*EXERCISE TASK 1*.
According to the lineal descent passage, why did Mason Clark's testimony before the Dawes Commission require a certified interpreter? Answer in one or two sentences.
*EXERCISE TASK 2*.
Extend the lineal descent passage, picking up right after its final sentence.

*PASSAGE GIVEN*.
....
The evidence of lineal descent documented in these files is extensive and multi-generational:

Documented Indian ancestors in this collection include:

Major James Colbert (Chickasaw), father of Lanie Colbert, ancestor of the Colbert and Stevenson families
Suckatubbee (Sakktabbi) (full-blood Chickasaw), grandfather of Wiley Newberry and great-grandfather of Lydia Newberry
Thomas Love (Chickasaw), great-grandfather of Lydia Newberry and grandfather of Caldonia Love Newberry
Ben Love (Chickasaw, signed removal treaties), father of Caldonia Love Newberry
Edmond Perry (full-blood Chickasaw), grandfather of Russell Franklin
Isom Chawanochubby alias Newberry (Chickasaw), father of Mason Clark and Samuel Chawanochubby
Green Colbert (full-blood Choctaw), great-grandfather of Sam Wright
Sampson Gunn (Chickasaw), maternal great-grandfather of Sam Wright
Cornelius Pickens (Chickasaw), father of William Alexander
Charley Perry (recognized Chickasaw citizen by blood), father of Joe and Dillard Perry
Jackson Kemp / Louis (Chickasaw), enslaver and paternal grandfather in the Kemp family
Tecumseh Brown (Chickasaw), ancestor of the Brown family

Full-blood recognized Chickasaw citizens testified on behalf of these families before the Dawes Commission. Mason Clark testified entirely in the Chickasaw language, requiring a certified interpreter. Mollie Porter, a full-blood Chickasaw citizen, appeared to affirm that Samuel Chawanochubby and his sister Mason were the children of a Chickasaw Indian. Rhoda Howell testified that she had known Lanie Colbert's father James Colbert to be a full-blood Chickasaw Indian for over 60 years, and that Lanie "was all that time considered an Indian entitled to the right of an Indian."
....
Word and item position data

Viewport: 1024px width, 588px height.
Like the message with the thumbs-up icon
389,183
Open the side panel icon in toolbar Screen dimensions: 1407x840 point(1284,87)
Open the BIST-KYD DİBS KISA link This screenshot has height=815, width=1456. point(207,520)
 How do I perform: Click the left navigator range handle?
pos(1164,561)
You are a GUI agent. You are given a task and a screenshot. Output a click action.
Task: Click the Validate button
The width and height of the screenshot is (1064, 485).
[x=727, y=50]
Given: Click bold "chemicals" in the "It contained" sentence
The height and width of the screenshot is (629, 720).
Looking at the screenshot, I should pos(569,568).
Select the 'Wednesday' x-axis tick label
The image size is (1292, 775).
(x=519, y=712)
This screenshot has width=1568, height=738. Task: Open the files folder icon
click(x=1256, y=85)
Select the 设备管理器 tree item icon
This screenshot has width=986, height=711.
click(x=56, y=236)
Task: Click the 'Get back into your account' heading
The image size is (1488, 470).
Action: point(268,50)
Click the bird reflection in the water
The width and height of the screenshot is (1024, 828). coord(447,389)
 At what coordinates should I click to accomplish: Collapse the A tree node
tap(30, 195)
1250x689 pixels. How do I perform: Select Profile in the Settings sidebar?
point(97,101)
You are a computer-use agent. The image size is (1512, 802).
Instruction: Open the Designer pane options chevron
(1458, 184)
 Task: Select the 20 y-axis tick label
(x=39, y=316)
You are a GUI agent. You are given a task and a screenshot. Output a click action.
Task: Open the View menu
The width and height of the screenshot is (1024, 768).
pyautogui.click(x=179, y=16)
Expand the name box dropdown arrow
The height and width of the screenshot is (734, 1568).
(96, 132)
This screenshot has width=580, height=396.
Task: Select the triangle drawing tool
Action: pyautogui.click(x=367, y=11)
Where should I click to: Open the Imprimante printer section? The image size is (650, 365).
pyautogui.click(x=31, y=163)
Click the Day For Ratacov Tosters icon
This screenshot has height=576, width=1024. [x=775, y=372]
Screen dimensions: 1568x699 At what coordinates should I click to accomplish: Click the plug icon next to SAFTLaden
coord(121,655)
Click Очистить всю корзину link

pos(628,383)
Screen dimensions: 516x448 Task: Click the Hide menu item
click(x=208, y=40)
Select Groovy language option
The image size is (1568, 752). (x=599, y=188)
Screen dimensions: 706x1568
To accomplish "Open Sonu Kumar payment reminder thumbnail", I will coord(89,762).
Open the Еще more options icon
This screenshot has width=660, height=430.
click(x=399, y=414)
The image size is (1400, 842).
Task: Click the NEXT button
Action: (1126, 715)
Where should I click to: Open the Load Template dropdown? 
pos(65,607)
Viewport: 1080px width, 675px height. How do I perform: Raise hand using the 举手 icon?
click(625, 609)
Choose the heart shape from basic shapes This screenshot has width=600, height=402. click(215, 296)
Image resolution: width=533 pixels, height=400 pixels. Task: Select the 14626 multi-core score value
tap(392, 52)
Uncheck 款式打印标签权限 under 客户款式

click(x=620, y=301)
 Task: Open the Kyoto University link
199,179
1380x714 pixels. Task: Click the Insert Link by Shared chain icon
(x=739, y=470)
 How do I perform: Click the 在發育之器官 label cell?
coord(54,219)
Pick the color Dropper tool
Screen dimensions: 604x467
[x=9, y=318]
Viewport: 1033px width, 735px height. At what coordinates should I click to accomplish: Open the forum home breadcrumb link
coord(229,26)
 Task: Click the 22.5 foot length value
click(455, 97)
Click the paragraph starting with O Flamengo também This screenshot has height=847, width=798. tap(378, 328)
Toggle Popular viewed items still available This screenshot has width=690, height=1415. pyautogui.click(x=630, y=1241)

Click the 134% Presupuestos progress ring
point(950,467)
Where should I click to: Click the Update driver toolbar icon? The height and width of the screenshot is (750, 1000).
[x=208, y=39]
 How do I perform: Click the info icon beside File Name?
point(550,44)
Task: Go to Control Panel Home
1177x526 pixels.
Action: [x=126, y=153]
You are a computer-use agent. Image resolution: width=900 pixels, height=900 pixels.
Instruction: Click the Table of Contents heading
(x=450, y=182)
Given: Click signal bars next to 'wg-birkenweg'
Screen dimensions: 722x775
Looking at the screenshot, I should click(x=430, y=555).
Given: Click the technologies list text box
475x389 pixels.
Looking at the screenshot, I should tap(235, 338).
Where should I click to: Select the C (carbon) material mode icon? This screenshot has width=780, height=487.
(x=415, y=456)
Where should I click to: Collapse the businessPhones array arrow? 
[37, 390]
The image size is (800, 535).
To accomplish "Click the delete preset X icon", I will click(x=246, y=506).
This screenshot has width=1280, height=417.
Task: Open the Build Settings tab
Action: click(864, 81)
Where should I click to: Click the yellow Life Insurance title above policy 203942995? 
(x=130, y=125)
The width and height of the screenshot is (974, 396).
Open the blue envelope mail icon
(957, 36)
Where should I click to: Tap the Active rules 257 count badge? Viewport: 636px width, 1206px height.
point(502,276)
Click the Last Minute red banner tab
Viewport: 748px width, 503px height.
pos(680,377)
....
*TASK ANSWER 1*.
Mason Clark's testimony required a certified interpreter because Mason Clark testified entirely in the Chickasaw language.

*TASK ANSWER 2*.
The Treaty of 1866, signed by both the Chickasaw and Choctaw Nations as a condition of readmission to the Union after the Civil War, explicitly required the nations to adopt their Freedmen as citizens and grant them the same rights as other citizens. Neither nation ever honored this provision. That failure made it impossible for Freedmen or their Indian fathers to appear on tribal rolls, and the Dawes Commission then used the absence of names from those rolls (rolls that never existed) as the legal justification for denial. It was a circular impossibility built on a broken treaty.

The Legacy of These Denials. The descendants of the 2,224 applicants in this database continue to live with the consequences of these early twentieth-century decisions. Today the Chickasaw Nation's constitution defines citizenship solely by lineal descent from persons on the Final Dawes Roll, a roll from which their ancestors were wrongfully excluded. As of 2025, the Chickasaw Nation has not adopted Chickasaw Freedmen descendants as citizens. Congressional hearings, federal lawsuits, and advocacy by organizations including the Choctaw-Chickasaw Freedmen Association continue to press for recognition of the rights these families were denied over a century ago.
Why the Petitions Were Denied
1. The Matrilineal Rule (Racial Classification). The Dawes Commission applied the antebellum slavery rule, that a child takes the status of its enslaved mother, to override documented paternal Chickasaw or Choctaw ancestry. Any person whose mother was enslaved was classified as a Freedman regardless of their father being a recognized Indian citizen. This rule had no legal basis in the 1866 Treaties or the Curtis Act; it was a racial policy borrowed from slavery law.

2. The Tribal Roll Impossibility. The Commission denied claims because applicants' Indian fathers did not appear on "tribal rolls of citizens by blood." No such roll existed before the Dawes Commission created it. The Nations never honored the 1866 Treaty adoption requirement, making it structurally impossible for these families or their Indian fathers to have ever been enrolled. The Commission used an impossibility of its own creation as grounds for denial.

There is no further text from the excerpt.